Vindicator Logo

STEEL INDUSTRY Deadline looms for buyout of North Star division

By Cynthia Vinarsky

Saturday, December 15, 2001


The prospective buyer has until midnight today to finalize the deal.
By CYNTHIA VINARSKY
VINDICATOR BUSINESS WRITER
YOUNGSTOWN -- Employees at North Star Steel's seamless pipe mill here were still waiting Friday to learn who will be signing their paychecks next year as the deadline for an acquisition deal loomed.
Lone Star Technologies, a Texas producer of steel pipes and tubes for the oil and electric industries, has until midnight today to consummate its $430 million purchase of North Star's Tubular Steel Division. The division includes the North Star pipe mill on Martin Luther King Boulevard and a mill in Houston.
Cargill Inc., North Star's Minneapolis-based parent company, wanted to sell the tubular division as part of an effort to get out of the steel business and concentrate on its primary businesses: agriculture feed and food processing.
Financing difficulty: Jim Cowan, general manager of North Star's pipe mills here and in Houston, said Lone Star officials were still trying to put together financing for the purchase late Friday.
It might be hard to convince a lender that the project is worthwhile, Cowan explained, with the steel industry struggling and the gas and oil well drilling industry also suffering a downturn.
North Star's tubular division makes seamless pipe used to line the shafts of oil wells, especially those used for deep underwater drilling, so its performance generally shadows the gas and oil industry, not the steel industry.
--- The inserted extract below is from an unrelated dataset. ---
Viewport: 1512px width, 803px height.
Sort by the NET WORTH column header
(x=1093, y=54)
Still, he theorized, steel's problems probably complicate the negotiations further.
Oil and gas were doing well when the Lone Star acquisition was announced in August, Cowan said, and financing did not appear to be a roadblock. "If you would have told me in August that Lone Star might have a problem getting the financing it needed for this deal, I would have said you were nuts," he said.
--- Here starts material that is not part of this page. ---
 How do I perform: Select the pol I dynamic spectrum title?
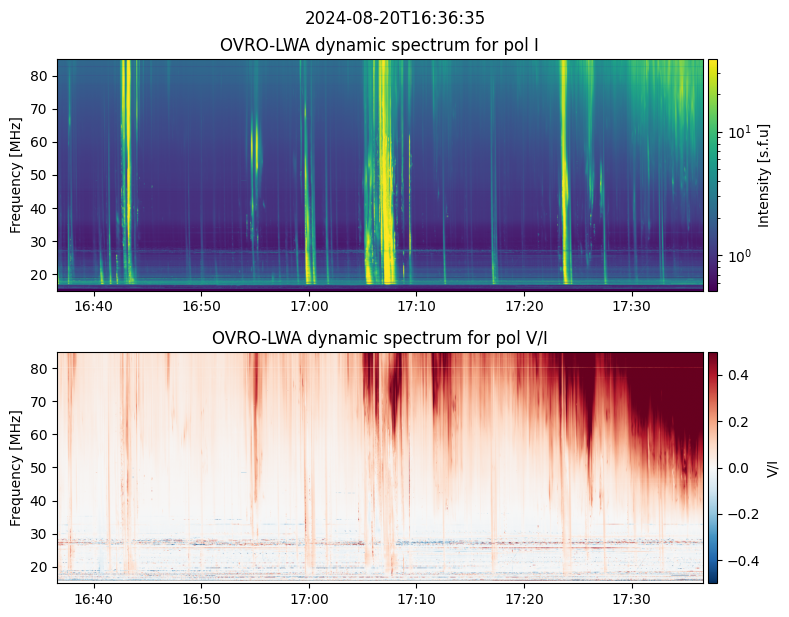pyautogui.click(x=379, y=45)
Stocks fall: But energy stocks were among those that plummeted after Sept. 11 -- Lone Star's shares, which have traded as high as $34.30 in the past 12 months, tumbled to $11 in early September and have been trading in the $16 range this week.
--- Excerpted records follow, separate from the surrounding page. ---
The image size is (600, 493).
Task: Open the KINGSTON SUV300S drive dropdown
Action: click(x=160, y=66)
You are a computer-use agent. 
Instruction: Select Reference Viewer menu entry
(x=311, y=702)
Low gas and oil prices have had a negative effect on North Star Tubular, as well.
Cowan said the Youngstown mill has seen its orders drop steadily since August and is producing at 50 percent of its capacity now because of reduced demand.
He said the mill hasn't laid off its regular employees, but it has cut its contract staff by about two-thirds. The facility has about 425 employees and, at full staff, also provides employment for about 140 contract workers, such as inspectors.
Lone Star would forfeit an escrow deposit of about $10 million if it can't consummate the acquisition.
Cowan said North Star employees were generally pleased about the prospect of a Lone Star acquisition because the pipe mills would add to the Houston company's product mix. Lone Star had also said it would keep North Star's management and employees.
"If I could say one thing, I'd say that the patience this work force has shown has been unbelievable. Nobody has panicked," Cowan said. "They would just like it to be done."